_TEXT EXCERPT_.
"""
# Keystone Website



## Humpty (Apr 20, 2005)

Hey guys - Have you seen the redesigned Keystone Website??

Keystone Home

Outback

When did this change?


----------



## RizFam (Feb 25, 2006)

WOW, I hadn't seen that........ very nice!


----------



## emsley3 (Feb 27, 2007)

Must of changed yesterday or today. I was on the site on Monday and it had not been changed then.

Paul


----------



## mswalt (Sep 14, 2004)

I like that! I even sent them a "suggestion" about their Sydney line.









Mark


----------



## bradnbecca (Feb 12, 2007)

It had to have changed overnight last night. I was there yesterday and it was still the old format.


----------



## wolfwood (Sep 19, 2005)

Looks good! Much easier to navigate!!!

I, too, sent a suggestion.....they need to talk to Doug about having a direct link to us!!! What better marketing could they get???? and what better resource could there be for a prospective buyer????


----------



## map guy (Jan 11, 2007)

bradnbecca said:


> It had to have changed overnight last night. I was there yesterday and it was still the old format.


X2 -I looked at specs yesterday on the 'roo models. It was the old web page style then.

New style is easier on the eyes and they have the 2007 brochure available finally!

Map Guy


----------



## ED_RN (Jun 25, 2006)

Really nice. I'll guess Gilligan wasn't in charge of this project.


----------



## PDX_Doug (Nov 16, 2004)

WOW! That really is beautiful!
Way to go Keystone!









Happy Trails,
Doug


----------



## 4ME (Sep 11, 2006)

Looks Great!
have you noticed some of the standard stuff has changed too!


----------



## Travelers (Apr 6, 2006)

It look nice - but I'm surprised that after all that work they still give the same wrong info. For both the new 26KBRS & old 28RSDS the streetside top upper and lower bunk measurements are still reversed. Must not be that important to them.
"""
_STATED TASK_. Reproduce, word for word, the stretch of the Keystone website thread from "## bradnbecca (Feb" through "(Sep 19, 2005)". The entries that come next are separate material from the Keystone website thread.

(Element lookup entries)
"""
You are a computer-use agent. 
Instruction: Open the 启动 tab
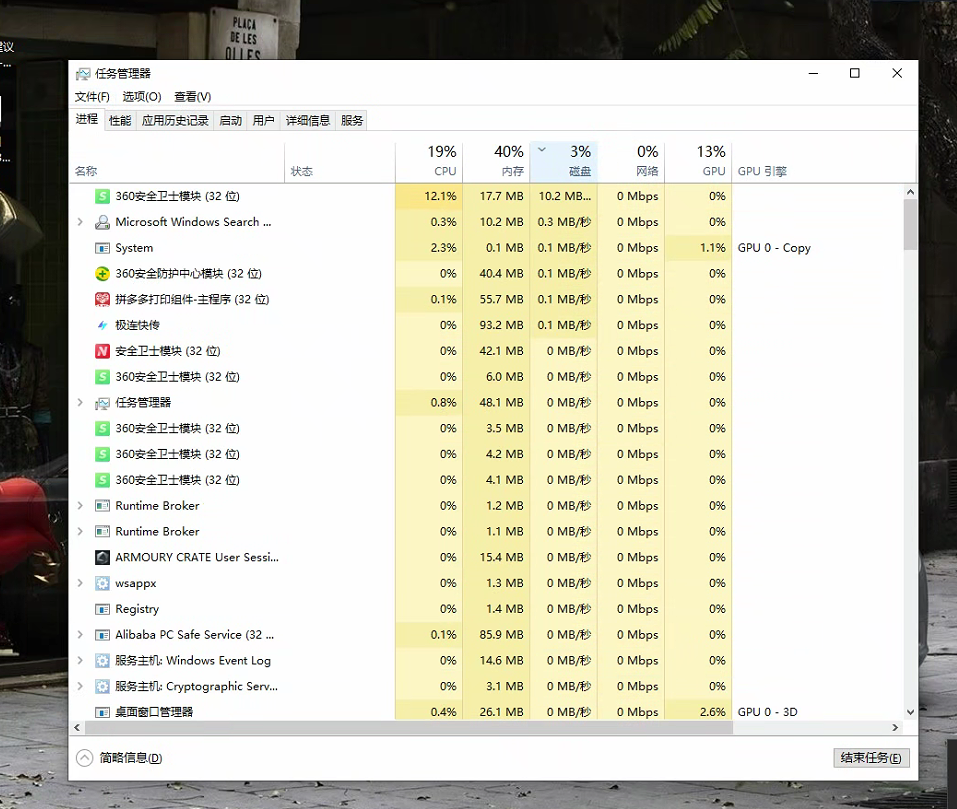point(230,120)
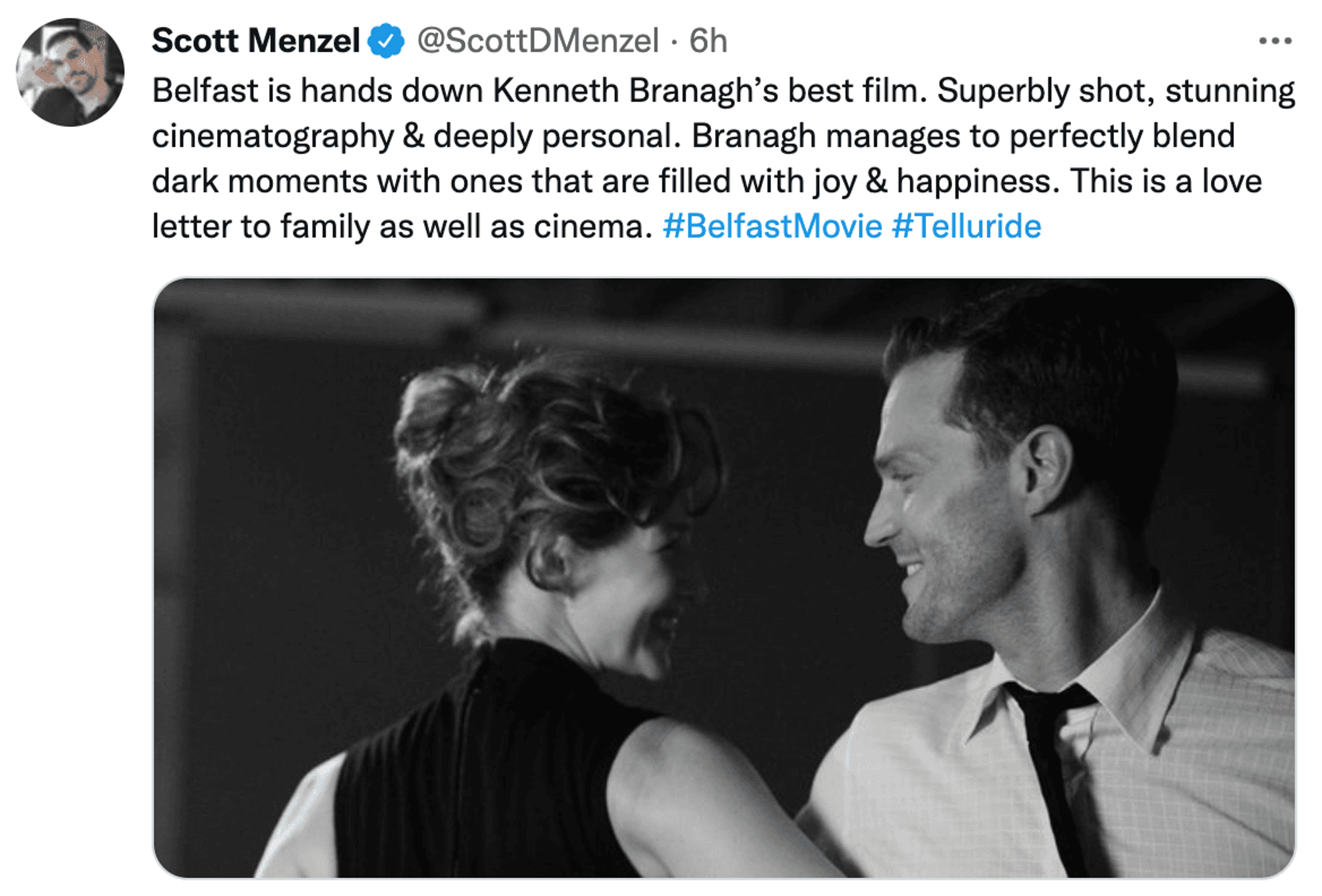The height and width of the screenshot is (896, 1322).
Task: Click the smiling man's face in photo
Action: click(944, 529)
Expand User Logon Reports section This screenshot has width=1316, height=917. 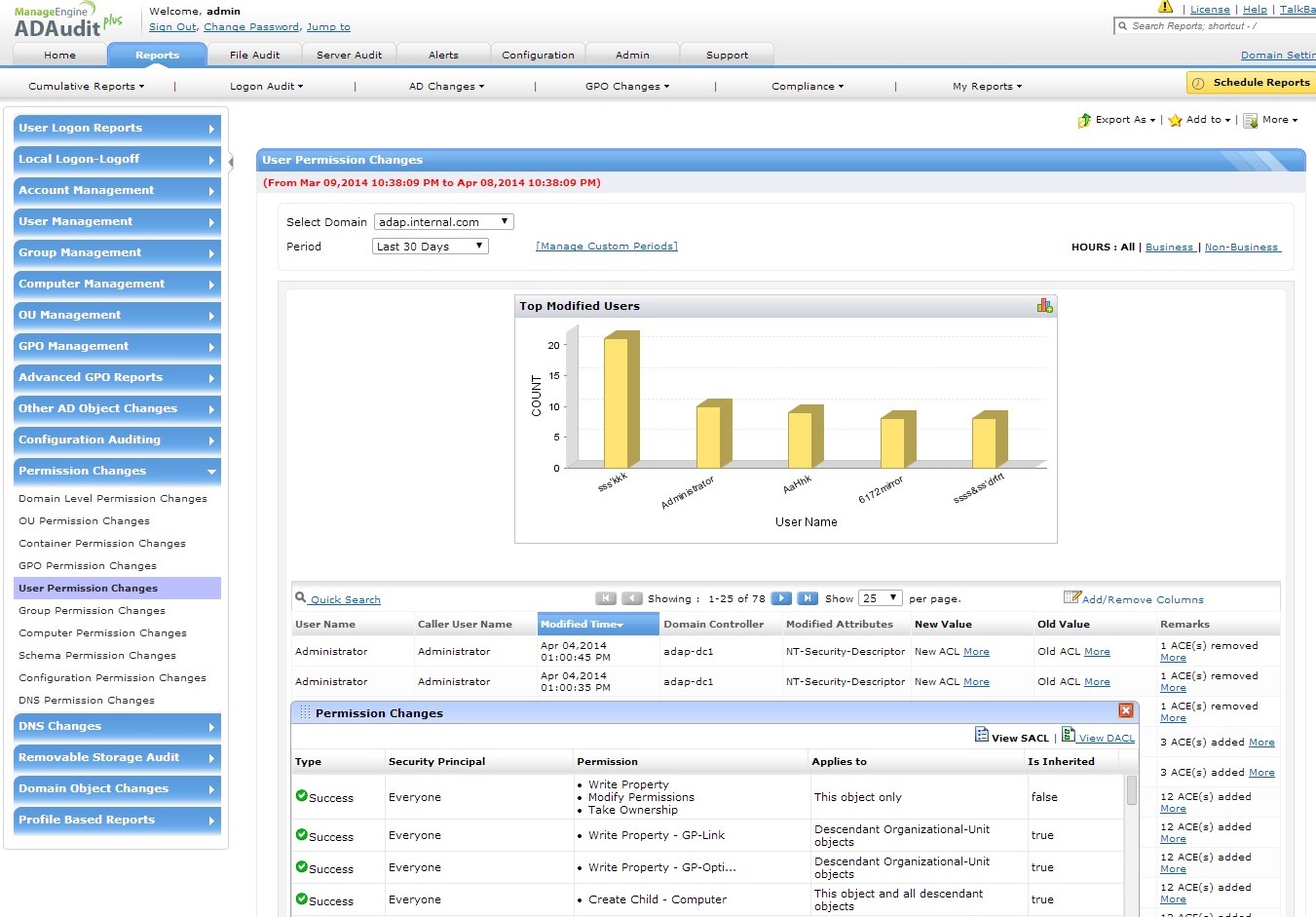[x=117, y=128]
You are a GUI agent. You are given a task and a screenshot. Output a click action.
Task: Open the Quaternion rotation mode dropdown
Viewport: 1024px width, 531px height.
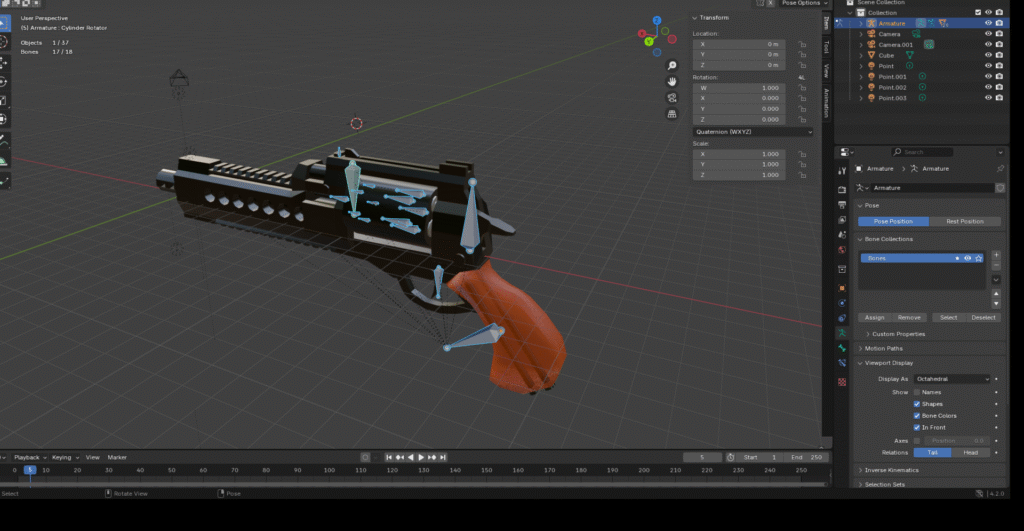753,131
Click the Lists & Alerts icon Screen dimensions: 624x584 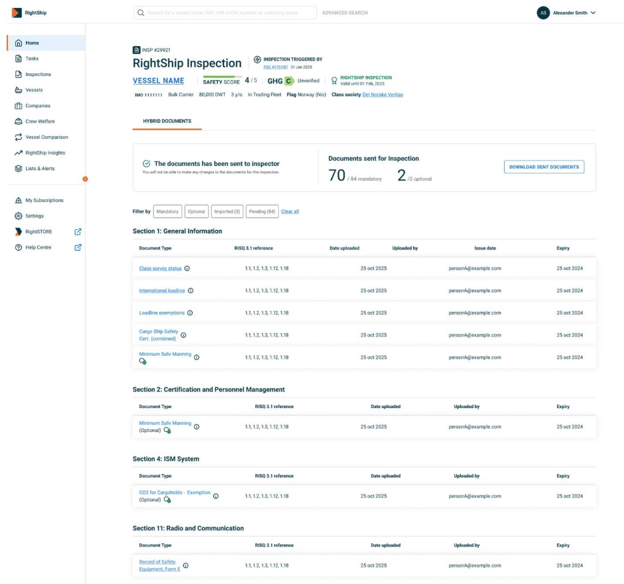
"""
_EXERCISE OUTPUT_.
## bradnbecca (Feb 12, 2007)

It had to have changed overnight last night. I was there yesterday and it was still the old format.


----------



## wolfwood (Sep 19, 2005)